Pubblicato su politicadomani Num 61/62 - Set/Ott 2006

Propaganda e mezzi di informazione
Cambiare il senso delle parole per piegare la storia
Da George Washington a Menachem Begin, da Nelson Mandela ad Arafat: chi per qualcuno è un terrorista per qualcun altro è un combattente per la libertà

di Damiano Sansosti

Se il XX secolo ci ha insegnato qualcosa sul linguaggio è che le parole hanno un enorme potere. Persuadono, incoraggiano e formano coscienze, ma sono anche capaci di portare una nazione verso errori, orrori e catastrofi.
Nel 1980 sul "Christian Science Monitor", giornale americano, fu pubblicato un editoriale dal titolo "Terrori-sta: una pa-rola bomba", nel quale si dimostrava quanto le ideologie e il linguaggio dell'ultimo secolo sa-rebbero poi state funzionali al mero interesse politico: "Terrorista promette di essere una parola polivalente degli anni '80, è un termine che deve essere utilizzato con cura, non solo perché fornisce uno strumento allettante per disprezzare il nemico, ma anche perché è una di quelle parole (come "fuoco!" in un cinema affollato) che crea automaticamente panico e quindi apre la strada ad atti estremi unilaterali".
Gli sforzi dell'Onu per redigere un trattato di antiterrorismo globale sono in fase di stallo dal 1996. La difficoltà sta nel trovare un accordo universale per definire questo termine.

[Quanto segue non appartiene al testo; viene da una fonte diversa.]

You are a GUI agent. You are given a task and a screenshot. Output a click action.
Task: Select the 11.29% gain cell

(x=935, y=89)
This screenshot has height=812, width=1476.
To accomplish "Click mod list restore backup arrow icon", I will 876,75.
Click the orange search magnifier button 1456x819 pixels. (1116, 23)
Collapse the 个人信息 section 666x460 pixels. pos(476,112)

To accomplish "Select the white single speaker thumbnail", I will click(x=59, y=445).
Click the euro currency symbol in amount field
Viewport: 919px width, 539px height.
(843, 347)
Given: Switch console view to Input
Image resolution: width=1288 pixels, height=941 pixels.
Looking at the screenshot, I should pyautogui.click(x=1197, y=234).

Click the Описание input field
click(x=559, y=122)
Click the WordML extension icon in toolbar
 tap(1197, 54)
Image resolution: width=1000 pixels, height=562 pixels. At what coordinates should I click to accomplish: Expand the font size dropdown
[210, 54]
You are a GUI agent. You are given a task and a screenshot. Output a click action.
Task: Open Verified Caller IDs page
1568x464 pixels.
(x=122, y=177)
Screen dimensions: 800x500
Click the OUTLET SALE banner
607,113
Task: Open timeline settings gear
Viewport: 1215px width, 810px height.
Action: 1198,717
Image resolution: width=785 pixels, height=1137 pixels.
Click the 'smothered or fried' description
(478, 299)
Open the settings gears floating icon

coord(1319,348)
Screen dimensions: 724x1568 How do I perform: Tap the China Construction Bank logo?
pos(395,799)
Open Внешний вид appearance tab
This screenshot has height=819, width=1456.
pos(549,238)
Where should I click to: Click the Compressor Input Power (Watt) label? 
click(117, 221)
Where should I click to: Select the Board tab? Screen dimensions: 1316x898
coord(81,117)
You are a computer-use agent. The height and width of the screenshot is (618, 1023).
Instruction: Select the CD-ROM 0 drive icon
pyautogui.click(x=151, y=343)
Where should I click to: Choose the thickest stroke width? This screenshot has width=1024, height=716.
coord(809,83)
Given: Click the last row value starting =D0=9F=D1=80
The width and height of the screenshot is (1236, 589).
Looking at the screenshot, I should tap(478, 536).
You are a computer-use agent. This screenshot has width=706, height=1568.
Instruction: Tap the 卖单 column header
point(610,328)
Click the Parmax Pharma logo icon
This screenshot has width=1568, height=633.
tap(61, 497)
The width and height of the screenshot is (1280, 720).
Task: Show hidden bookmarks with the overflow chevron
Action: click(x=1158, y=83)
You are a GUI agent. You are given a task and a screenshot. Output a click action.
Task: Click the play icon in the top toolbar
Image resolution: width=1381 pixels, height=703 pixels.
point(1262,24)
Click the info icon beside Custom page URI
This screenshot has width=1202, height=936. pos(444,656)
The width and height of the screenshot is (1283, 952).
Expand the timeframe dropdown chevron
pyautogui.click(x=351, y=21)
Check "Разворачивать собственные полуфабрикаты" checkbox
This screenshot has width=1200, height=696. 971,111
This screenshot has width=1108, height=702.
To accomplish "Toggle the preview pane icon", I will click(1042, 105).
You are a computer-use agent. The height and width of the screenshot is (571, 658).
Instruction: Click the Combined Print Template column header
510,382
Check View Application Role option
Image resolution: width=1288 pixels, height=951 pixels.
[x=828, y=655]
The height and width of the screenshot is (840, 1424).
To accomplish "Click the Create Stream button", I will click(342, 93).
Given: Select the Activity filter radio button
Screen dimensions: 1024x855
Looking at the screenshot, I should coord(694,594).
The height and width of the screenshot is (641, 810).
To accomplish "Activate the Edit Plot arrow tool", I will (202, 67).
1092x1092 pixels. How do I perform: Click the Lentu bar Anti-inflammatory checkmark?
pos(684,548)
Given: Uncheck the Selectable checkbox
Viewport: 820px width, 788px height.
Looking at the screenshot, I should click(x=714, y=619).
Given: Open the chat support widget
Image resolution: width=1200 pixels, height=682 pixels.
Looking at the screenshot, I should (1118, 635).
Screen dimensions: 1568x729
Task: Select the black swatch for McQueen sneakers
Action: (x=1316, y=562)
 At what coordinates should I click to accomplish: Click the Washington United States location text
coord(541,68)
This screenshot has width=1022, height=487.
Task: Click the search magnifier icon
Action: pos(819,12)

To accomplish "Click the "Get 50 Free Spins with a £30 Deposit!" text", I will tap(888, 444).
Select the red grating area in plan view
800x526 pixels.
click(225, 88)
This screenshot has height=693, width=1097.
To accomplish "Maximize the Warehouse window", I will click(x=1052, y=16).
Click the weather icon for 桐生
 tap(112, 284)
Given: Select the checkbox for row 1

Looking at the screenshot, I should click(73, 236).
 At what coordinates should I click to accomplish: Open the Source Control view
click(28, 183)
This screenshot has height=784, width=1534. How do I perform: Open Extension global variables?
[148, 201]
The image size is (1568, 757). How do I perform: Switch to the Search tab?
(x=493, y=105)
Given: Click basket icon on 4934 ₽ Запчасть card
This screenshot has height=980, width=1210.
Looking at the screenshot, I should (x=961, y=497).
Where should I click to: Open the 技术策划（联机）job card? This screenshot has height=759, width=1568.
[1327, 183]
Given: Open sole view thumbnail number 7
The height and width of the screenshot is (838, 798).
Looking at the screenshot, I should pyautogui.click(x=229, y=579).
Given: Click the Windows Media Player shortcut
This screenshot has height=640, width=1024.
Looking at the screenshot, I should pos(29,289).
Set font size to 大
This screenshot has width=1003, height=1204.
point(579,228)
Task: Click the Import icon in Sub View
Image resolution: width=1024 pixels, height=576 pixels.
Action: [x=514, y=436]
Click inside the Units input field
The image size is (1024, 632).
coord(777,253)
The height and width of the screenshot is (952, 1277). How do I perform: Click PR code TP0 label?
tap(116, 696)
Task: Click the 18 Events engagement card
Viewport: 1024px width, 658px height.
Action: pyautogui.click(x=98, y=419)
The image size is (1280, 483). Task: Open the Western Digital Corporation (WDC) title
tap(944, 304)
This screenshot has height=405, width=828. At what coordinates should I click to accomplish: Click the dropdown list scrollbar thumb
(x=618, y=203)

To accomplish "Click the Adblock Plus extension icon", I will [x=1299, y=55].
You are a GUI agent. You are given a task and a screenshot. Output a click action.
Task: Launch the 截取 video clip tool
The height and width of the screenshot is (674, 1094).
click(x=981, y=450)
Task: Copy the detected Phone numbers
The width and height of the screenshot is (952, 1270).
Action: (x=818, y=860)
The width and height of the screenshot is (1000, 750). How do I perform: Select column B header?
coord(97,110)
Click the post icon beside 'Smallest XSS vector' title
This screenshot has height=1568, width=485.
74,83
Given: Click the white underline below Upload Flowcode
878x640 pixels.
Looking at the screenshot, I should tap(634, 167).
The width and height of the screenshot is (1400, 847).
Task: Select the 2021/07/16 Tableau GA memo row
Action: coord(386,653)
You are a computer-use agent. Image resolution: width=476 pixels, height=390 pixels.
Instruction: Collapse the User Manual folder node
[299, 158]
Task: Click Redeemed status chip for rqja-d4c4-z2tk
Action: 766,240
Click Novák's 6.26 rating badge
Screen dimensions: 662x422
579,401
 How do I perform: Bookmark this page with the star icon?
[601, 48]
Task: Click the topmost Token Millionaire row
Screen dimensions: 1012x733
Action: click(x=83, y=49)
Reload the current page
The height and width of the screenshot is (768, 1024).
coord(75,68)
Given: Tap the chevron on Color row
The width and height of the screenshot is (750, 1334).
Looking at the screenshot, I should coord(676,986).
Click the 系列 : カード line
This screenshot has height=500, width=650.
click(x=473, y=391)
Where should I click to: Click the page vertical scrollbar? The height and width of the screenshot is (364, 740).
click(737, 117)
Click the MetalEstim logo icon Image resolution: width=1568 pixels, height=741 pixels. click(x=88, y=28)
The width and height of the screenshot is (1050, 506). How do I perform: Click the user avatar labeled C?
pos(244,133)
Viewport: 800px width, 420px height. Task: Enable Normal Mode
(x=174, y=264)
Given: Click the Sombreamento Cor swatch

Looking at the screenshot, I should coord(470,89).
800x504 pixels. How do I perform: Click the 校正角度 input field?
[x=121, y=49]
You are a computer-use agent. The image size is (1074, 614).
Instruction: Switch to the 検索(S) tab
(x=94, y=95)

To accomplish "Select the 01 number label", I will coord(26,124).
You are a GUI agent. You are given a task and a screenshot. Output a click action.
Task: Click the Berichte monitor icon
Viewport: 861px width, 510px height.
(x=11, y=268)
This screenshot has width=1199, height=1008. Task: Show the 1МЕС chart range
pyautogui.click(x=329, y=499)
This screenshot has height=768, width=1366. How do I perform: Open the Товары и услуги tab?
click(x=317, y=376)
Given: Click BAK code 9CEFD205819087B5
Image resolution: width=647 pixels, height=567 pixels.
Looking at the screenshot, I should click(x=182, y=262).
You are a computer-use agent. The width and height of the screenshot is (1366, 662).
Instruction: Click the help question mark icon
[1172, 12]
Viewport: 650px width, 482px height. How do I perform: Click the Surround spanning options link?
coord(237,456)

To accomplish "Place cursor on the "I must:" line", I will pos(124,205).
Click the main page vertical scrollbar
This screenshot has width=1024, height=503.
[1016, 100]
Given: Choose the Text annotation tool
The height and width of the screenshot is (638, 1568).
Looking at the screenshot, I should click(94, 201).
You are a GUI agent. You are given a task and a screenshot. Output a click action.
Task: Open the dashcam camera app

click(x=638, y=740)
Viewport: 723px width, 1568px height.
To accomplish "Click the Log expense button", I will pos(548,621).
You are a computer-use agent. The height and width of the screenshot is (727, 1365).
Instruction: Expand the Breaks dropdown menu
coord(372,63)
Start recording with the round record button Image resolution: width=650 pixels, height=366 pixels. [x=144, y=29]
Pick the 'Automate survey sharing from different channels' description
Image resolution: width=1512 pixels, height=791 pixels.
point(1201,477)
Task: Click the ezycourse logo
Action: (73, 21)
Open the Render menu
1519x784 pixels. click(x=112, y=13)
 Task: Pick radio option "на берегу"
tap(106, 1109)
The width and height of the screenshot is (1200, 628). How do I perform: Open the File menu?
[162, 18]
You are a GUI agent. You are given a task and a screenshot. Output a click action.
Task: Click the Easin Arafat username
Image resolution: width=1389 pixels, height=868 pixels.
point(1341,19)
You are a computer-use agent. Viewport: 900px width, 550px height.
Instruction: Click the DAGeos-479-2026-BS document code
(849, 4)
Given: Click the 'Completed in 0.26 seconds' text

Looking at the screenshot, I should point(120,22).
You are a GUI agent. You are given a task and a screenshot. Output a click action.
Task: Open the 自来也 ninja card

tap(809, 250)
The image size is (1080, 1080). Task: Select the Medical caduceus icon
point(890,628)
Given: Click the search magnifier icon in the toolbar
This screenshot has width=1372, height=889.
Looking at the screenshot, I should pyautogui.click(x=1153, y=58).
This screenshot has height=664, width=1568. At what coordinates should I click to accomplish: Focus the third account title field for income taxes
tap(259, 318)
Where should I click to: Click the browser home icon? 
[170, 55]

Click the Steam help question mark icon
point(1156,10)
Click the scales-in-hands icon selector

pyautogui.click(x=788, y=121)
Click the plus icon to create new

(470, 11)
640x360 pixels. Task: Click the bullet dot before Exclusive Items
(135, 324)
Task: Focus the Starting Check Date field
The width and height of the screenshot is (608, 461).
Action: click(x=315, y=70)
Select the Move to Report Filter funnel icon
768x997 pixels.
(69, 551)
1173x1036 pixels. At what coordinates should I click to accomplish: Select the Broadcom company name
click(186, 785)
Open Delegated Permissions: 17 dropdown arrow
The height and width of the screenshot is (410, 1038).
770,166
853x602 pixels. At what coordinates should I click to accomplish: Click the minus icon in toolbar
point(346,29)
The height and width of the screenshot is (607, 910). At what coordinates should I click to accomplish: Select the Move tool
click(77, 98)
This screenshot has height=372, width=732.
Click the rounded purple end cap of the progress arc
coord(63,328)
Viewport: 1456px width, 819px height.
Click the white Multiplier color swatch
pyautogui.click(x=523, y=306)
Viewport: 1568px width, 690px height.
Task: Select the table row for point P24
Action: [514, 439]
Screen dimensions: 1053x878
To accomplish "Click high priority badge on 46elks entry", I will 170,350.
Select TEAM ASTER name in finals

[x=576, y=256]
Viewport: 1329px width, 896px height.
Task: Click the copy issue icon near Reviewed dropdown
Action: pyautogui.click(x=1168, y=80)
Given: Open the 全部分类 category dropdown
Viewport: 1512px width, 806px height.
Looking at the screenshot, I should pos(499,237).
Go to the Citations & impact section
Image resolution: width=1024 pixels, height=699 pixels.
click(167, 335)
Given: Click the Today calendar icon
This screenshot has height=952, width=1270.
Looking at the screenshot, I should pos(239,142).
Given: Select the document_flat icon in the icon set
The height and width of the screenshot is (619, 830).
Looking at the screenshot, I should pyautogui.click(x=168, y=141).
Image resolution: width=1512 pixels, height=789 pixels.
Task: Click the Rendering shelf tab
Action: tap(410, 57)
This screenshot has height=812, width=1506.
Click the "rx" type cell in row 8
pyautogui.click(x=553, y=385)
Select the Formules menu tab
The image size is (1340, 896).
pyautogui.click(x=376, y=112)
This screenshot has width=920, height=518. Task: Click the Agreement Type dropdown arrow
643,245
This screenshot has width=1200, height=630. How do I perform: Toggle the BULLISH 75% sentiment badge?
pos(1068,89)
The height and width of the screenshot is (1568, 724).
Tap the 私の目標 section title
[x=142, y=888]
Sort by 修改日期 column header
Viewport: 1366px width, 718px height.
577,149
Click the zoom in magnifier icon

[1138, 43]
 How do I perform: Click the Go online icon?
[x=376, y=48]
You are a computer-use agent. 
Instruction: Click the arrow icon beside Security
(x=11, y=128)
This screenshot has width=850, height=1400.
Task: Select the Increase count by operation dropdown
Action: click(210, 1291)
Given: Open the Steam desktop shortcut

Infatti "il concetto di terrorismo si rivela, così, sconfinato. Il terrore può diventare un codice per gli oppositori che mettono in discussione lo status quo ma anche un'accezione multiforme, capace di adattarsi a ideologie tanto diverse tra loro come la militanza islamica, il nazionalismo razzista, l'antiglobalizzazione o le manie imperialistiche degli stati occidentali. Oggi il mondo corre il rischio di accettare l'idea confusa di un conflitto senza fine contro un nemico indefinito", osserva Phil Rees ("A cena con i terroristi", Nuovi Mondi Media Edizioni).
Il significato di "terrorismo" come atto di violenza compiuto da entità non statali compare definitivamente nel linguaggio dei media occidentali quando Francia e Gran Bretagna iniziano a perdere pezzi del loro potere coloniale in Asia durante la seconda guerra mondiale. I gruppi nazionalisti che emergevano in tutta l'Asia venivano definiti terroristi dai media francesi e brittanici. Negli anni '50 questo termine assunse definitivamente il significato di condanna: erano considerati terroristi tutti i movimenti del Terzo Mondo che tentavano di rovesciare i governi coloniali. La confusione nacque allorché molti di essi vinsero poi effettivamente, soprattutto in Africa, le proprie "guerre di liberazione" e andarono così a prendersi, di diritto, il posto loro riservato al Congresso dell'Onu.
Fino al settembre 2001, la definizione "chi per qualcuno è un terrorista per qualcun altro è un combattente per la libertà" fu fatta propria dalla maggior parte dei giornalisti, degli studiosi e dei commentatori, nazionali e internazionali. Essi andarono in giro per il mondo per raccontare i conflitti del XX secolo: nei loro rapporti e nei loro scritti parlavano piuttosto delle azioni, dei nomi, dell'identità politica, del retroterra, della storia in cui agivano i movimenti "terroristici". Dopo l'11 settembre la direzione della Reuters, una delle più importanti agenzie di stampa, che ha giornalisti sparsi in più di 150 paesi e le cui notizie rimbalzano un po' ovunque nelle sedi giornalistiche di tutto il mondo, è stata oggetto di numerose critiche da parte dei media americani per aver mantenuto questa linea. L'11 settembre la BBC World Service - che aveva costruito la sua fama, per decenni ,sull'imparzialità della propria linea editoriale - descrisse gli attacchi al Pentano e al World Trade Center come "attacchi terroristici". Da quel momento quasi tutte le agenzie giornalistiche del mondo occidentale hanno sposato la tesi politica dell'Amministrazione e dei media americani. È nata così una verità mediatica a senso unico. È nato il terrorismo del XXI secolo.